It can be imported as a Python package, or run directly on the command line using
`urlprofiler <URL>`. It can even take multiple URLs, and returns metadata in the order
the URLs are passed.

# Installing urlprofiler

urlprofiler is available on PyPI:

`$ python -m pip install urlprofiler`

Officially urlprofiler runs on 3.7 and above. It was built on a macOS operating system and 
has been tested on Linux. Don't forget to activate a virtual environment if you plan to use
`urlprofiler` within your own package:

`$ python -m venv venv`

# Data points & best practices

- HTTP status with string translation e.g., 200, OK
- Redirection history for the given URL
- Connection latency (in seconds)
- Cookies returned by the HTTP connection
- SSL certificate data, including: -
    - Issuer
    - Expiry Date
    - DNS names
    - Organization details
- IP address of host server

To achieve reliable results, be sure to supply a full URL, includng protocol, domain name 
and TLD. Please be aware that, if only a domain and TLD is supplied, `urlprofiler` will add 
`http` to the beginning of the supplied string.

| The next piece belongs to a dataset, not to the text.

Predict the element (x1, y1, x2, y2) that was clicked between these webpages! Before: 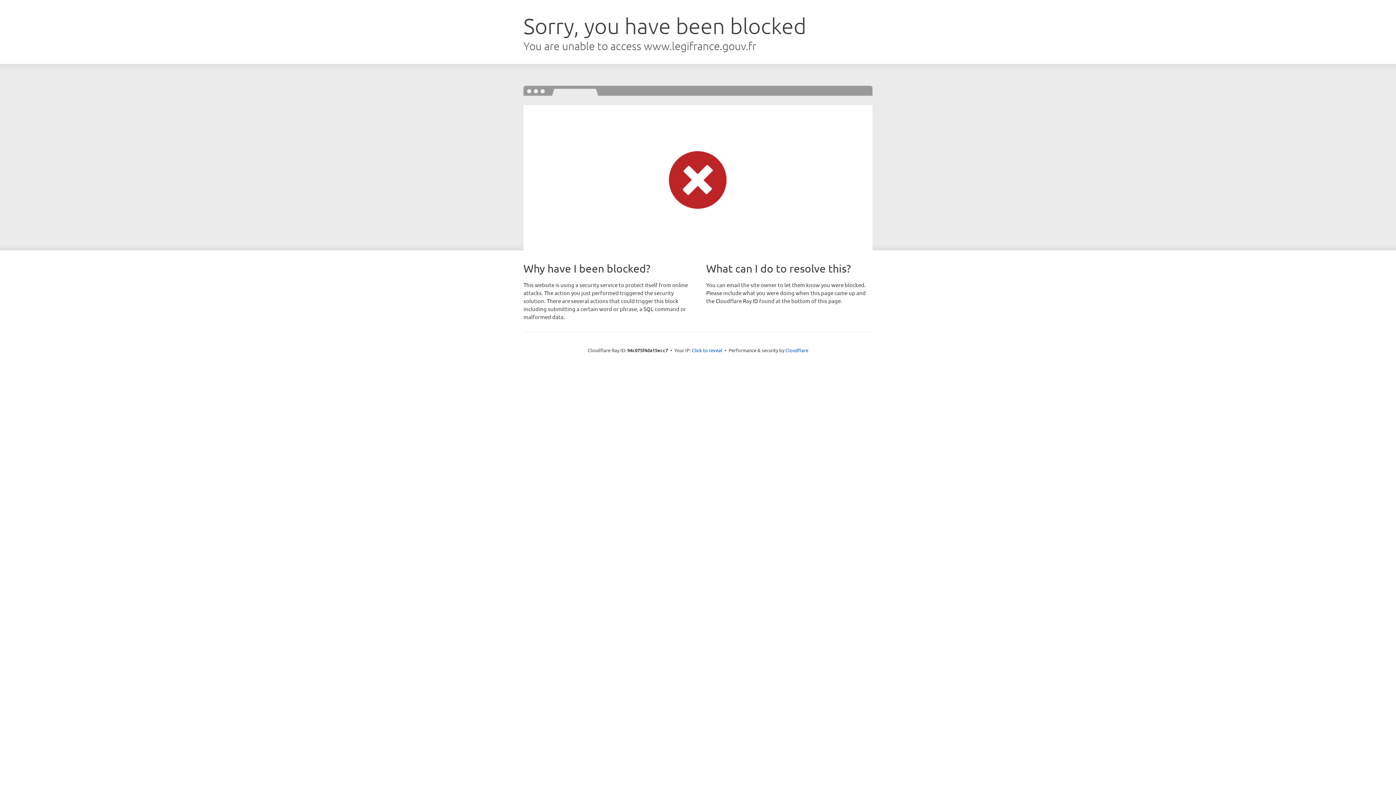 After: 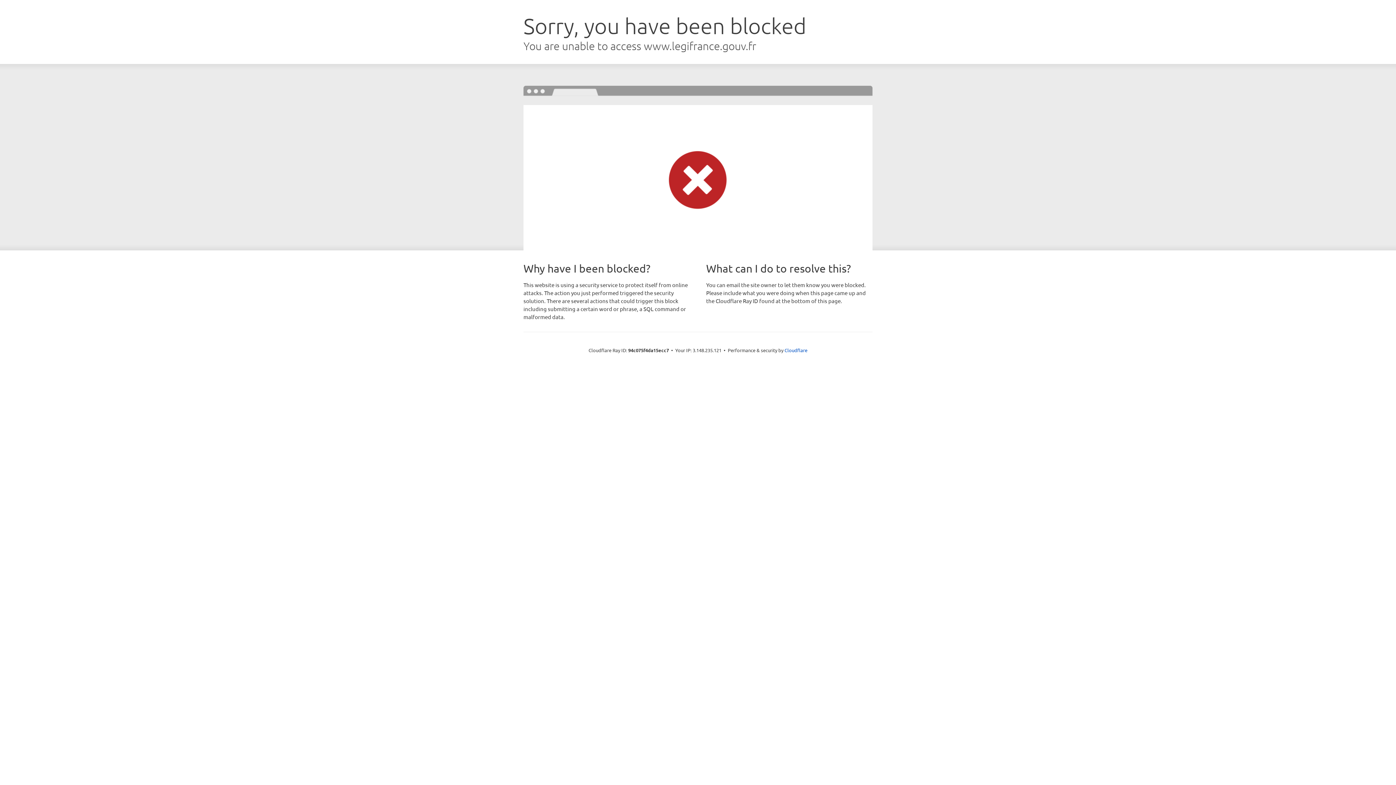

# Cloning the repository and running the tests

You can clone the repository by using `git clone` followed by a link to this repository.

To run the tests, install pytest via `$ pip install pytest` in a virtual environment. 
You can then run the tests with `pytest -v`. Alternatively, you can install tox with 
`pip install tox` and run all associated tools (for code coverage, linting et al.) via `$ tox`.